◆ **What you will do**:
Your answer must hold only the lines below from the line containing "Click the 6.667s" through the line containing "Task: Launch Firefox from the dock", each reproduced exactly.
══════
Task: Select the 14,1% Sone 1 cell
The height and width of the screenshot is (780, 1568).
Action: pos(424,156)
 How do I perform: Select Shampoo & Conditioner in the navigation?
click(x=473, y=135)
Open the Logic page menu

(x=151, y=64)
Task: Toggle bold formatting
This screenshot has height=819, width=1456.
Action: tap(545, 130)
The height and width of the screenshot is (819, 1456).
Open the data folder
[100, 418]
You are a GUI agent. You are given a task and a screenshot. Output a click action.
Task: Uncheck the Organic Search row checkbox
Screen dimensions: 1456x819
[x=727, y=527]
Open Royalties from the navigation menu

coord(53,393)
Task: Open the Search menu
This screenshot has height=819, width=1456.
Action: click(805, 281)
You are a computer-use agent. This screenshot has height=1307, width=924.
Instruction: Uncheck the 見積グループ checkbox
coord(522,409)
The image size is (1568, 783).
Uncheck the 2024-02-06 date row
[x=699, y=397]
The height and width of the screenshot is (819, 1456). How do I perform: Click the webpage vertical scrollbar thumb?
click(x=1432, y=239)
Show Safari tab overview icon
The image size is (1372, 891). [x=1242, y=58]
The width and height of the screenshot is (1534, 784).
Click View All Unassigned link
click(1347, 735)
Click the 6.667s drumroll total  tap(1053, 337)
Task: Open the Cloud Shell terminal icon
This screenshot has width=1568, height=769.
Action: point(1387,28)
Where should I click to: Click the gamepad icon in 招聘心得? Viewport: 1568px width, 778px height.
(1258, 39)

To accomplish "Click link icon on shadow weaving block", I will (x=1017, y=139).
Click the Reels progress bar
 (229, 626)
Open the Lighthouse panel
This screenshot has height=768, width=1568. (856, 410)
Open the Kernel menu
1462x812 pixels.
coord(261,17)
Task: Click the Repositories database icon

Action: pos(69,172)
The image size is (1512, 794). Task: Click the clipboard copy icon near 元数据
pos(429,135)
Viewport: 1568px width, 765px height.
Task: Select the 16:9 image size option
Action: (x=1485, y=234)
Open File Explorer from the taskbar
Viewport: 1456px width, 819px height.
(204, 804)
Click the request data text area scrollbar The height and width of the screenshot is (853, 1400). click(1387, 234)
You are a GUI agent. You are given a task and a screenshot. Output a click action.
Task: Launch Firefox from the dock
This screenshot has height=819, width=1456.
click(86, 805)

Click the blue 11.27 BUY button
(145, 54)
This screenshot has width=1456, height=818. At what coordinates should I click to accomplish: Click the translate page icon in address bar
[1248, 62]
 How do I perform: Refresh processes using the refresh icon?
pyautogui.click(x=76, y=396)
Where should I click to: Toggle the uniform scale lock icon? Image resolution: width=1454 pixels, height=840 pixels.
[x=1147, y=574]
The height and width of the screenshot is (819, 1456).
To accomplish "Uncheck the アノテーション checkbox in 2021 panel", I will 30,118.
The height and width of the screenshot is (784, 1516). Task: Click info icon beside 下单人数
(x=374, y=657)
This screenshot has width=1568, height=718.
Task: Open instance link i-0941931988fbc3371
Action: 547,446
══════
◆ **Your response**:
Click the 6.667s drumroll total  tap(1053, 337)
Task: Open the Cloud Shell terminal icon
This screenshot has width=1568, height=769.
Action: point(1387,28)
Where should I click to: Click the gamepad icon in 招聘心得? Viewport: 1568px width, 778px height.
(1258, 39)

To accomplish "Click link icon on shadow weaving block", I will (x=1017, y=139).
Click the Reels progress bar
 (229, 626)
Open the Lighthouse panel
This screenshot has height=768, width=1568. (856, 410)
Open the Kernel menu
1462x812 pixels.
coord(261,17)
Task: Click the Repositories database icon

Action: pos(69,172)
The image size is (1512, 794). Task: Click the clipboard copy icon near 元数据
pos(429,135)
Viewport: 1568px width, 765px height.
Task: Select the 16:9 image size option
Action: (x=1485, y=234)
Open File Explorer from the taskbar
Viewport: 1456px width, 819px height.
(204, 804)
Click the request data text area scrollbar The height and width of the screenshot is (853, 1400). click(1387, 234)
You are a GUI agent. You are given a task and a screenshot. Output a click action.
Task: Launch Firefox from the dock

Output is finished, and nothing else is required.